A glucose-insulin pharmacodynamic surface modeling validation and comparison of metabolic system models

Metabolic system modeling for model-based glycaemic control is becoming increasingly important. Few metabolic system models are clinically validated for both fit to the data and prediction ability. This research introduces a new additional form of pharmaco-dynamic (PD) surface comparison for model analysis and validation. These 3D surfaces are developed for 3 clinically validated models and 1 model with an added saturation dynamic. The models include the well-known Minimal Model. They are fit to two different data sets of clinical PD data from hyperinsulinaemic clamp studies at euglycaemia and/or hyperglycaemia. The models are fit to the first data set to determine an optimal set of population parameters. The second data set is used to test trend prediction of the surface modeling as it represents a lower insulin sensitivity cohort and should thus require only scaling in these (or related) parameters to match this data set.

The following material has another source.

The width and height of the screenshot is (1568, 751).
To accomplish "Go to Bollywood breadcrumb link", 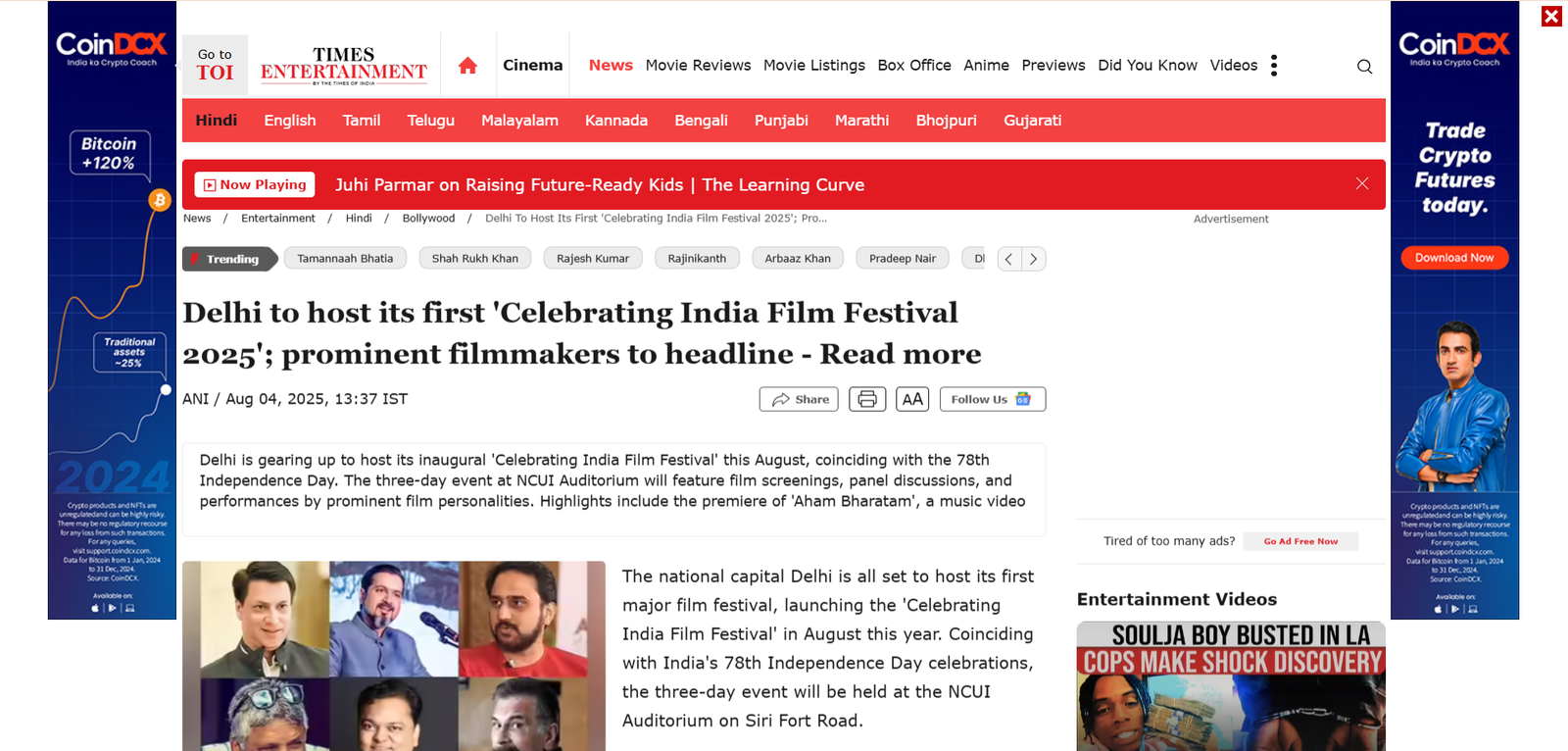I will pos(428,219).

This particular approach clearly highlights differences in modeling methods, and the model dynamics utilized that may not appear as clearly in other fitting or prediction validation methods.Across all models saturation of insulin action is seen to be an important determinant of prediction and fit quality. In particular, the well-reported under-modeling of insulin sensitivity in the Minimal Model can be seen in this context to be a result of a lack of saturation dynamics, which in turn affects its ability to detect differences between cohorts. The overall approach of examining PD surfaces is seen to be an effective means of analyzing and thus validating a metabolic model's inherent dynamics and basic trend prediction on a population level, but is not a replacement for data driven, patient-specific fit and prediction validation for clinical use. The overall method presented could be readily generalized to similar PD systems and therapeutics.